▶ DATASET EXCERPTS:

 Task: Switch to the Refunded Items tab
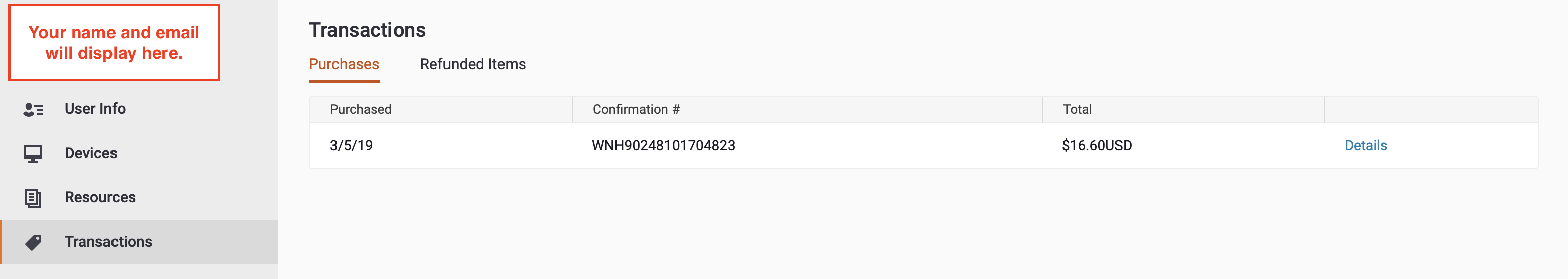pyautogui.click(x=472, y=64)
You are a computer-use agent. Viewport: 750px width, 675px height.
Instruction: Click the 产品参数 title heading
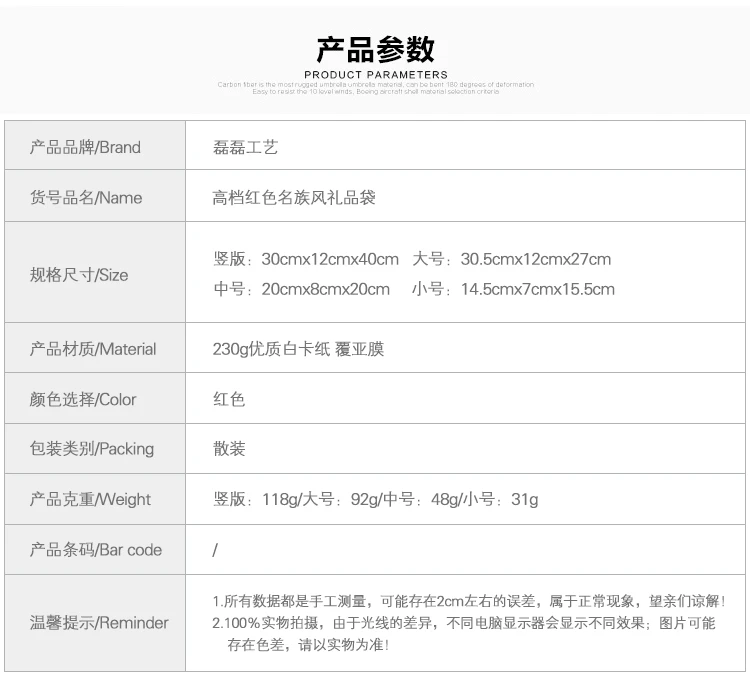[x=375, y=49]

---

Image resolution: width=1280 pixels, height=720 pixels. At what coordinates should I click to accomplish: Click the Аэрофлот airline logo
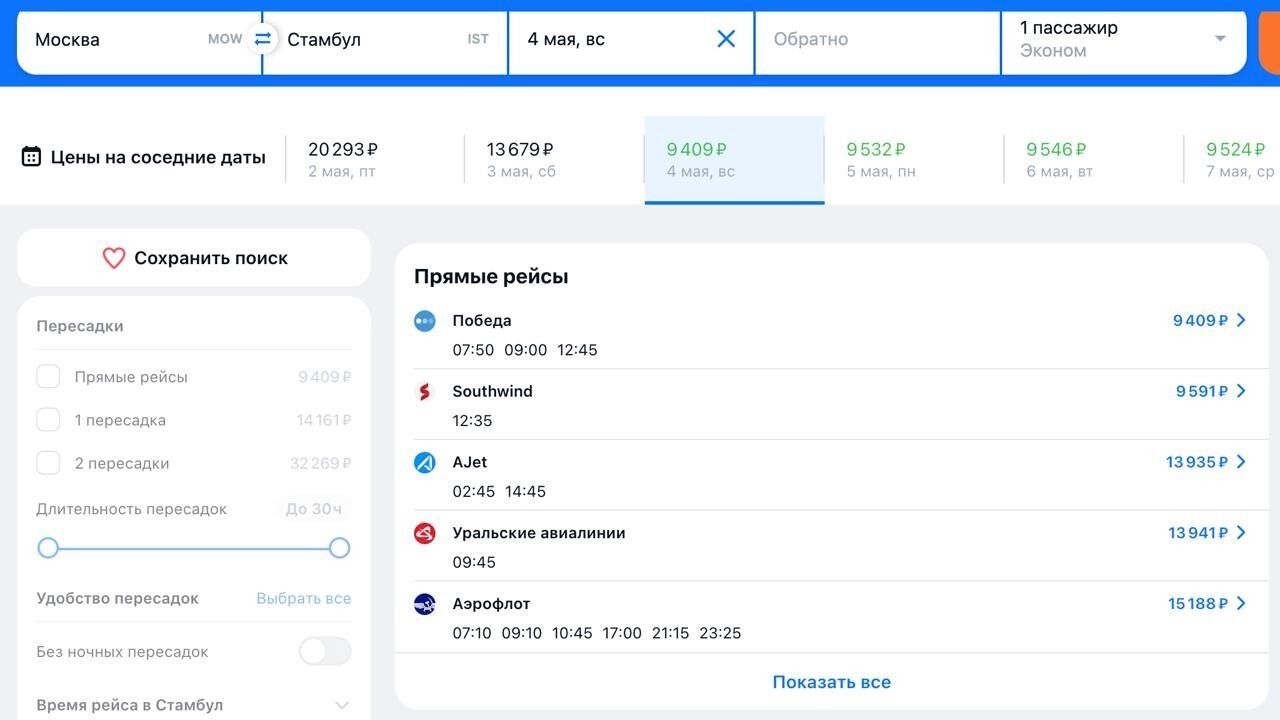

* * *

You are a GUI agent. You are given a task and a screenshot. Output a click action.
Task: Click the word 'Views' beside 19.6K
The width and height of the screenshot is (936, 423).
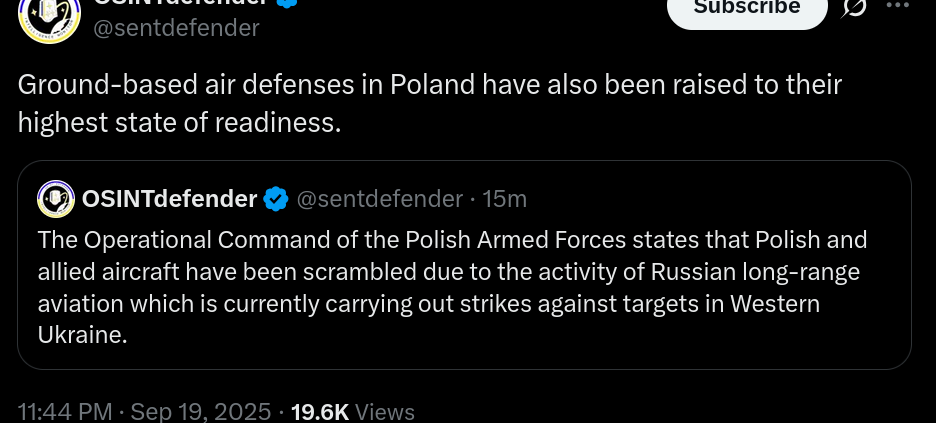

▶ YOUR INSTRUCTIONS: Return the lines between the one holding "You are a GUI" and the one holding "The width and", inclusive, with no changes.

▶ FINAL ANSWER:
You are a GUI agent. You are given a task and a screenshot. Output a click action.
Task: Click the word 'Views' beside 19.6K
The width and height of the screenshot is (936, 423).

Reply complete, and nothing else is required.